By NBA standards, the Wolves feel they'll be going from relatively low-rent to high class when they move into their new practice facility across the street from Target Center in Block E.
In addition to a partnership with the Mayo Clinic, the facility will have two courts — a primary court for both the Wolves and the WNBA's Lynx — plus enhanced workout and training areas and a team classroom. The new facility will house team offices and have additional offices for coaches, scouts and staff
"The present setup is clearly not ideal," said Wolves president of basketball operations Flip Saunders of the Wolves' current workout facility, which is two floors below the team's locker room, is shared by the Wolves and Lynx and is rather cramped. "The new practice facility and Mayo Clinic partnership will be great assets in attracting the top talent in the NBA.''
Wolves star Kevin Love had a rather large hand in both the deal with the Mayo Clinic and in the actual design of the practice facility. Love flew to Minnesota last summer to be a part of the original presentation to Mayo and, according to the team, had a say in the design process.
Tuesday he touted the access to topnotch, on-site medical technology as a huge asset to players.
"This is a great day for our franchises," Love said. "[Tuesday's] announcement of a new practice facility and training center is especially exciting for us players. … This facility is destined to become the gold standards for the practice facilities in both the NBA and WNBA. These are exciting times for our franchise.''
According to Wolves and Lynx CEO Rob Moor, the goal is to have the facility ready when the Wolves start training camp in October.
"This facility is like nothing else in the country," Moor said. "It is not only unique to the NBA and WNBA but to all of professional sports."
A slow process
It has taken longer than Chase Budinger had hoped to get back to 100 percent. The veteran forward, who missed the first part of the season after a second knee surgery, played in his 14th game Tuesday when the Wolves met the Lakers at Target Center.
The knee feels OK. But his legs are still not 100 percent in terms of strength. And, as a shooter, Budinger knows how important his legs are. Hence his frustration. And he's not alone. Wolves coach Rick Adelman admitted he thought Budinger would get back to normal more quickly.

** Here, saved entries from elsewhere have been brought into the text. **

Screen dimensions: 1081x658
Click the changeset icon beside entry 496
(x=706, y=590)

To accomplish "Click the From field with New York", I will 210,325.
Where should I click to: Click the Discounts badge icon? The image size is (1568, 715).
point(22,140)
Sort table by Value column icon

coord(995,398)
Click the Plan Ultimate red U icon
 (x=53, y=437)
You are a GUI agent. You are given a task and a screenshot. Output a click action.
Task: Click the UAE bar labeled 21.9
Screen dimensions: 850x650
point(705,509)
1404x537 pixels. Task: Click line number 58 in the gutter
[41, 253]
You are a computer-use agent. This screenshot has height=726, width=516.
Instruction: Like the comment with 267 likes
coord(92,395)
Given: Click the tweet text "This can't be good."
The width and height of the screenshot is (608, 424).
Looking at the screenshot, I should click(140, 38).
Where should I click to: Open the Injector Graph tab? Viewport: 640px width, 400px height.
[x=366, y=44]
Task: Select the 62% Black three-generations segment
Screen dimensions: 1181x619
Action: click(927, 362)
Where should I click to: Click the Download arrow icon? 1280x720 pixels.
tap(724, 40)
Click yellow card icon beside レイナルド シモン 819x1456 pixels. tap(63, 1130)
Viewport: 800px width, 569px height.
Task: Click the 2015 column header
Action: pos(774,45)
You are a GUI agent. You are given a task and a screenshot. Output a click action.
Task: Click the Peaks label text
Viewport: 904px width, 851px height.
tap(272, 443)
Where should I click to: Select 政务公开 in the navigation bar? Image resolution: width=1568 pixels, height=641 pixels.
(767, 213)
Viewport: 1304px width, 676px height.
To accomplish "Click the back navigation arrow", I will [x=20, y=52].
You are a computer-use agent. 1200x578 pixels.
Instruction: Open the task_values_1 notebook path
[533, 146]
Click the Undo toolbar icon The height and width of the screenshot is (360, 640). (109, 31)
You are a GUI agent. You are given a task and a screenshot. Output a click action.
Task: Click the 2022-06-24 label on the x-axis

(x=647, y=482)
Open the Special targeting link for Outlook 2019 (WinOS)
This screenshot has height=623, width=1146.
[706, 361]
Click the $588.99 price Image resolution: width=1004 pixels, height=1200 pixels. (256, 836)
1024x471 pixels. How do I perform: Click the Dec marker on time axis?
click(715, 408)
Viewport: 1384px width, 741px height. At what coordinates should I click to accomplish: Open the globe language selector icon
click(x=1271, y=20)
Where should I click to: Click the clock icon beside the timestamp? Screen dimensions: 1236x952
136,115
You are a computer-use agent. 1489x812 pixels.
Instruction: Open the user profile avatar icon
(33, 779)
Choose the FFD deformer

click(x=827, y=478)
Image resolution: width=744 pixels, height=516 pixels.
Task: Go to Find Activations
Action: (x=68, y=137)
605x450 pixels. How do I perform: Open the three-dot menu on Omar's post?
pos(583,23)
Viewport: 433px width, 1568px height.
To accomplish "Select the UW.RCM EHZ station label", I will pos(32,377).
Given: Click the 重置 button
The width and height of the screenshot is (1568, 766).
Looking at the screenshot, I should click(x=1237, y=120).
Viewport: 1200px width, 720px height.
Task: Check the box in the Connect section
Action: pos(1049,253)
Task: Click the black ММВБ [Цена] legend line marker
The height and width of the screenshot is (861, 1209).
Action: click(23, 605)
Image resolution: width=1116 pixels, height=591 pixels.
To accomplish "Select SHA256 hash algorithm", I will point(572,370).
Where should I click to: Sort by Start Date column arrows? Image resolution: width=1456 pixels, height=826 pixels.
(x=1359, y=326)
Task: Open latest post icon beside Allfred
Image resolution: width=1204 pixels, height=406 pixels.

Budinger? "Everything is short," he said. "Every shot is hitting the front of the rim.''
While the problem is essentially a physical one — and he knows it — Budinger admits that his confidence has suffered. Especially when it comes to hitting three-pointers, something he has done throughout his career and something the Wolves need.
Entering Tuesday's game, Budinger was shooting a career-low 31.9 percent from the field overall, 34.5 on three-pointers.
A player who analyzes his shot, Budinger said the biggest problem is that he's catching the ball too high and moving his hands too much. Ideally he needs to be more crouched when he receives the ball, so he can quickly explode through the shot. Instead, he is dropping his hands to get his body lower before shooting.
"Any time you're moving your hands that much, a lot of bad things can happen technically," Budinger said. The result, he said, has been a very frustrating stretch.
But he's working on it. The Wolves don't get in a lot of practices this time of the season. And Budinger is still sore the day after playing significant minutes.
But when he can, he puts in the extra work. After Monday's practice Budinger was the last player off the Target Center floor.
•Backup Wolves center Gorgui Dieng took an elbow to the face midway through the second quarter, sustained a contusion and did not return.
•Wolves forward Corey Brewer received congratulations all around from his teammates before the game for Tuesday's birth of his son, named Sebastian.